| Problem details |
Output the whole listing again, exactly as it reads.

| Supplied data |
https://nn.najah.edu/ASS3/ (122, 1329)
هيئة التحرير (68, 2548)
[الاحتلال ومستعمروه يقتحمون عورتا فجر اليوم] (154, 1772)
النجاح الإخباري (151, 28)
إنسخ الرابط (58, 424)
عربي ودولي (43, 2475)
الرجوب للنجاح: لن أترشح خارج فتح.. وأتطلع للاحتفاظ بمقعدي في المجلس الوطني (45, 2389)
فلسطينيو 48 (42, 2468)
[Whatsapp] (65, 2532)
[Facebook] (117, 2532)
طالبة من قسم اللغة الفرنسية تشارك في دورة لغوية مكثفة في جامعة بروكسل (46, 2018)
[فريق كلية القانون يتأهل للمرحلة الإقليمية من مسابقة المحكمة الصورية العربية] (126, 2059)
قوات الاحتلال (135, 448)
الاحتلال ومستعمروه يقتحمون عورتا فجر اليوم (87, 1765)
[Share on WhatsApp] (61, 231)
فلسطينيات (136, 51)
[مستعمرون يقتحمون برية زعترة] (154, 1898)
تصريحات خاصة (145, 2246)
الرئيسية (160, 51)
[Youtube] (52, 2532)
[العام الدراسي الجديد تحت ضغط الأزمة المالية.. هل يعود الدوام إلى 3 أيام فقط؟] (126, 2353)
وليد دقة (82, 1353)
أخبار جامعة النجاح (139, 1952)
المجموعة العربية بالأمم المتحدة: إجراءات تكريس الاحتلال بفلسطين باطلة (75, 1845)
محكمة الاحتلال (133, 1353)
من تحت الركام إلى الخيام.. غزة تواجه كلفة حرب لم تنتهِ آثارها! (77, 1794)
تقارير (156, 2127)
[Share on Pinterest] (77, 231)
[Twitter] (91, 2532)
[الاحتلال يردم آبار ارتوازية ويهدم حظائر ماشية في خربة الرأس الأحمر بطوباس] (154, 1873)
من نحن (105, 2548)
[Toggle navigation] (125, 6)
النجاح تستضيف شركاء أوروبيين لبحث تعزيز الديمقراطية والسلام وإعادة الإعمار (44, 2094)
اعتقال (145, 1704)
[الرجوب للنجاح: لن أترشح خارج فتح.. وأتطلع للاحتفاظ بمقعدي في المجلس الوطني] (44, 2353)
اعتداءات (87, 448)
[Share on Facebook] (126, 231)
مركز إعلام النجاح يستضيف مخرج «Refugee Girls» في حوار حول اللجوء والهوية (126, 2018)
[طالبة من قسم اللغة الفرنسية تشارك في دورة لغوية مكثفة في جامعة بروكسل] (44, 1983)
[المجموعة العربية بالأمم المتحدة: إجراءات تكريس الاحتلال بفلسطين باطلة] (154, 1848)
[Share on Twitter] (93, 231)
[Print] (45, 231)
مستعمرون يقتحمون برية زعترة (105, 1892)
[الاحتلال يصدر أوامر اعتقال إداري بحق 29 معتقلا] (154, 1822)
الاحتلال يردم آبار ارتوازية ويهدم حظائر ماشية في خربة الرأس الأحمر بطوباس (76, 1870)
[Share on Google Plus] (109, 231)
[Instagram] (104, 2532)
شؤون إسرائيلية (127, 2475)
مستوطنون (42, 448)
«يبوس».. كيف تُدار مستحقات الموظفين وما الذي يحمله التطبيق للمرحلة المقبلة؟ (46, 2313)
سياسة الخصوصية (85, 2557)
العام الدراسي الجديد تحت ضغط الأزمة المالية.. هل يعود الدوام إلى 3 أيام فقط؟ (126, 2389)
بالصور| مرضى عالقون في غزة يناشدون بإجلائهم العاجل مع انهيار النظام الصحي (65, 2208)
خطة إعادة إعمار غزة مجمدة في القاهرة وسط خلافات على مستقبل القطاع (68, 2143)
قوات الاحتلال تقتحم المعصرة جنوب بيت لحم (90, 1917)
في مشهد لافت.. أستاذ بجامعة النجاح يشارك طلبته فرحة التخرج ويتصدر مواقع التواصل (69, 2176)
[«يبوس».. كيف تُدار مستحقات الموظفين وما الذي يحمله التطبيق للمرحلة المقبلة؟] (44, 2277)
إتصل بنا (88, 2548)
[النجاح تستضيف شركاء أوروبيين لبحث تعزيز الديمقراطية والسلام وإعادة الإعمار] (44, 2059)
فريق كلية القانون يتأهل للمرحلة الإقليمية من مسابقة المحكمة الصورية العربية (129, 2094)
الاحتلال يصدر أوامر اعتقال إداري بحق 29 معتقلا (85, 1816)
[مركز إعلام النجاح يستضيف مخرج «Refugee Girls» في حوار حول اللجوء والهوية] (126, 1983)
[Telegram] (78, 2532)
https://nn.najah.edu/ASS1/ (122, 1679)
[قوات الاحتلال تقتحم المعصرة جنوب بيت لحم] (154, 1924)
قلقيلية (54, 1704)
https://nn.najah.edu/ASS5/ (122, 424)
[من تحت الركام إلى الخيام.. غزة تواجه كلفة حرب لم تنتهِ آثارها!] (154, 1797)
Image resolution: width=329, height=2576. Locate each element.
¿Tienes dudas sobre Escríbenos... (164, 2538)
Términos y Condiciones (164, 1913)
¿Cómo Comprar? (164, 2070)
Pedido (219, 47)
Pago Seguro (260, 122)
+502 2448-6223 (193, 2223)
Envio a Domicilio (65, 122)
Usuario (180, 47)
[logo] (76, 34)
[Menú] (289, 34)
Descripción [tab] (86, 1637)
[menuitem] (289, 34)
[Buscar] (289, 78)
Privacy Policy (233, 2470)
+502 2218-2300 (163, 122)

| Exercise output |
https://nn.najah.edu/ASS3/ (122, 1329)
هيئة التحرير (68, 2548)
[الاحتلال ومستعمروه يقتحمون عورتا فجر اليوم] (154, 1772)
النجاح الإخباري (151, 28)
إنسخ الرابط (58, 424)
عربي ودولي (43, 2475)
الرجوب للنجاح: لن أترشح خارج فتح.. وأتطلع للاحتفاظ بمقعدي في المجلس الوطني (45, 2389)
فلسطينيو 48 (42, 2468)
[Whatsapp] (65, 2532)
[Facebook] (117, 2532)
طالبة من قسم اللغة الفرنسية تشارك في دورة لغوية مكثفة في جامعة بروكسل (46, 2018)
[فريق كلية القانون يتأهل للمرحلة الإقليمية من مسابقة المحكمة الصورية العربية] (126, 2059)
قوات الاحتلال (135, 448)
الاحتلال ومستعمروه يقتحمون عورتا فجر اليوم (87, 1765)
[Share on WhatsApp] (61, 231)
فلسطينيات (136, 51)
[مستعمرون يقتحمون برية زعترة] (154, 1898)
تصريحات خاصة (145, 2246)
الرئيسية (160, 51)
[Youtube] (52, 2532)
[العام الدراسي الجديد تحت ضغط الأزمة المالية.. هل يعود الدوام إلى 3 أيام فقط؟] (126, 2353)
وليد دقة (82, 1353)
أخبار جامعة النجاح (139, 1952)
المجموعة العربية بالأمم المتحدة: إجراءات تكريس الاحتلال بفلسطين باطلة (75, 1845)
محكمة الاحتلال (133, 1353)
من تحت الركام إلى الخيام.. غزة تواجه كلفة حرب لم تنتهِ آثارها! (77, 1794)
تقارير (156, 2127)
[Share on Pinterest] (77, 231)
[Twitter] (91, 2532)
[الاحتلال يردم آبار ارتوازية ويهدم حظائر ماشية في خربة الرأس الأحمر بطوباس] (154, 1873)
من نحن (105, 2548)
[Toggle navigation] (125, 6)
النجاح تستضيف شركاء أوروبيين لبحث تعزيز الديمقراطية والسلام وإعادة الإعمار (44, 2094)
اعتقال (145, 1704)
[الرجوب للنجاح: لن أترشح خارج فتح.. وأتطلع للاحتفاظ بمقعدي في المجلس الوطني] (44, 2353)
اعتداءات (87, 448)
[Share on Facebook] (126, 231)
مركز إعلام النجاح يستضيف مخرج «Refugee Girls» في حوار حول اللجوء والهوية (126, 2018)
[طالبة من قسم اللغة الفرنسية تشارك في دورة لغوية مكثفة في جامعة بروكسل] (44, 1983)
[المجموعة العربية بالأمم المتحدة: إجراءات تكريس الاحتلال بفلسطين باطلة] (154, 1848)
[Share on Twitter] (93, 231)
[Print] (45, 231)
مستعمرون يقتحمون برية زعترة (105, 1892)
[الاحتلال يصدر أوامر اعتقال إداري بحق 29 معتقلا] (154, 1822)
الاحتلال يردم آبار ارتوازية ويهدم حظائر ماشية في خربة الرأس الأحمر بطوباس (76, 1870)
[Share on Google Plus] (109, 231)
[Instagram] (104, 2532)
شؤون إسرائيلية (127, 2475)
مستوطنون (42, 448)
«يبوس».. كيف تُدار مستحقات الموظفين وما الذي يحمله التطبيق للمرحلة المقبلة؟ (46, 2313)
سياسة الخصوصية (85, 2557)
العام الدراسي الجديد تحت ضغط الأزمة المالية.. هل يعود الدوام إلى 3 أيام فقط؟ (126, 2389)
بالصور| مرضى عالقون في غزة يناشدون بإجلائهم العاجل مع انهيار النظام الصحي (65, 2208)
خطة إعادة إعمار غزة مجمدة في القاهرة وسط خلافات على مستقبل القطاع (68, 2143)
قوات الاحتلال تقتحم المعصرة جنوب بيت لحم (90, 1917)
في مشهد لافت.. أستاذ بجامعة النجاح يشارك طلبته فرحة التخرج ويتصدر مواقع التواصل (69, 2176)
[«يبوس».. كيف تُدار مستحقات الموظفين وما الذي يحمله التطبيق للمرحلة المقبلة؟] (44, 2277)
إتصل بنا (88, 2548)
[النجاح تستضيف شركاء أوروبيين لبحث تعزيز الديمقراطية والسلام وإعادة الإعمار] (44, 2059)
فريق كلية القانون يتأهل للمرحلة الإقليمية من مسابقة المحكمة الصورية العربية (129, 2094)
الاحتلال يصدر أوامر اعتقال إداري بحق 29 معتقلا (85, 1816)
[مركز إعلام النجاح يستضيف مخرج «Refugee Girls» في حوار حول اللجوء والهوية] (126, 1983)
[Telegram] (78, 2532)
https://nn.najah.edu/ASS1/ (122, 1679)
[قوات الاحتلال تقتحم المعصرة جنوب بيت لحم] (154, 1924)
قلقيلية (54, 1704)
https://nn.najah.edu/ASS5/ (122, 424)
[من تحت الركام إلى الخيام.. غزة تواجه كلفة حرب لم تنتهِ آثارها!] (154, 1797)
Image resolution: width=329, height=2576. Locate each element.
¿Tienes dudas sobre Escríbenos... (164, 2538)
Términos y Condiciones (164, 1913)
¿Cómo Comprar? (164, 2070)
Pedido (219, 47)
Pago Seguro (260, 122)
+502 2448-6223 (193, 2223)
Envio a Domicilio (65, 122)
Usuario (180, 47)
[logo] (76, 34)
[Menú] (289, 34)
Descripción [tab] (86, 1637)
[menuitem] (289, 34)
[Buscar] (289, 78)
Privacy Policy (233, 2470)
+502 2218-2300 (163, 122)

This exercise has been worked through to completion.